The world of Broadway theatre has just been hit with the worst news ever: Disney’s ‘Frozen’ is officially never going to return on stage. The announcement was made earlier today by credible Disney sources leaving us all in shock. This can be seen as the first big blow to the future of Broadway theatre post quarantine.
Disney’s ‘Frozen’ to never see the light of a stage again!
The last time we saw the ‘Frozen’ cast take a bow at the end of a show was on 11th March 2020. Who would have guessed that it was the last time we were going to see them live!?
Commenting more on this, the president of the Disney Theatrical Productions, Thomas Schumacher said, “In the summer of 2013 when Frozen began its road to Broadway two things were unimaginable: that we’d soon have five productions worldwide, and a global pandemic would so alter the world economy that running three Disney shows on Broadway would become untenable. The extraordinary contributions of Broadway’s original company plus those who have joined more recently cannot be overstated. Frozen, like all shows, is wholly dependent on those who create and perform them but this was an uncommonly close and talented group and they’ll be missed.”
Broadway theatre world is in for some difficult competition:
‘Frozen’, ‘Aladdin’ and ‘The Lion King’ were the top Broadway theatre musicals by Disney. Schumacher further explained that the reason to shut the production of ‘Frozen’ was that the post quarantine world will be running at a rocket paced speed where everyone will be hustling to get back all that they have lost. In such a competitive environment, Disney will have to prioritize it’s top two Broadway theatre productions, i.e. ‘The Lion King’ and ‘Aladdin.’ Statistics show that unfortunately, Frozen was not able to garner the same amount of revenue as the other two and was only able to yield $1 million by ticket sales in its last week of production.
What is the future of Broadway theatre in the post quarantine era?

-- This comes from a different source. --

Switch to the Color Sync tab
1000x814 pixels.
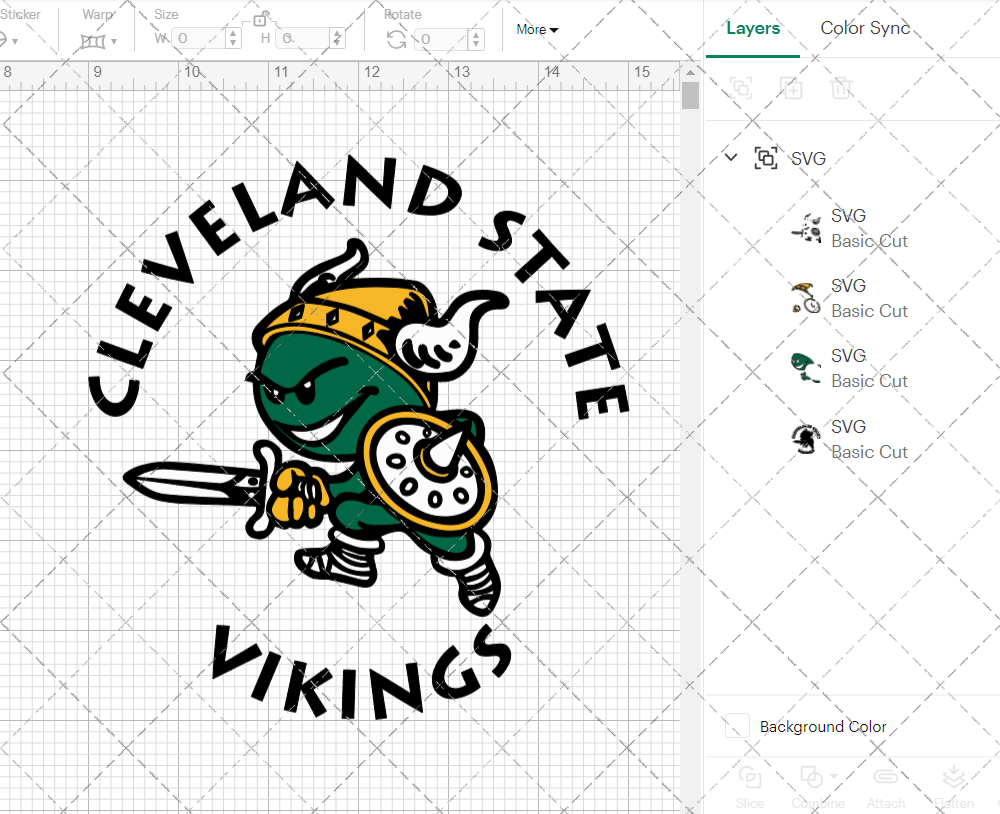pos(864,28)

With the news of ‘Frozen’ drawing a permanent curtain to their production, Broadway theatre groups across America are worried about how the entertainment sector is going to revive once things get back to normal. Mary McColl, the executive director of Actors’ Equity Association issued a statement saying, “The arts and entertainment sector drives the economy of New York, just like it does in cities and towns across the country. Decisions made in the days and weeks ahead will shape the future of the arts sector for years to come and public officials at all levels must think much more boldly about supporting the arts or our entire economy will be slower to recover.”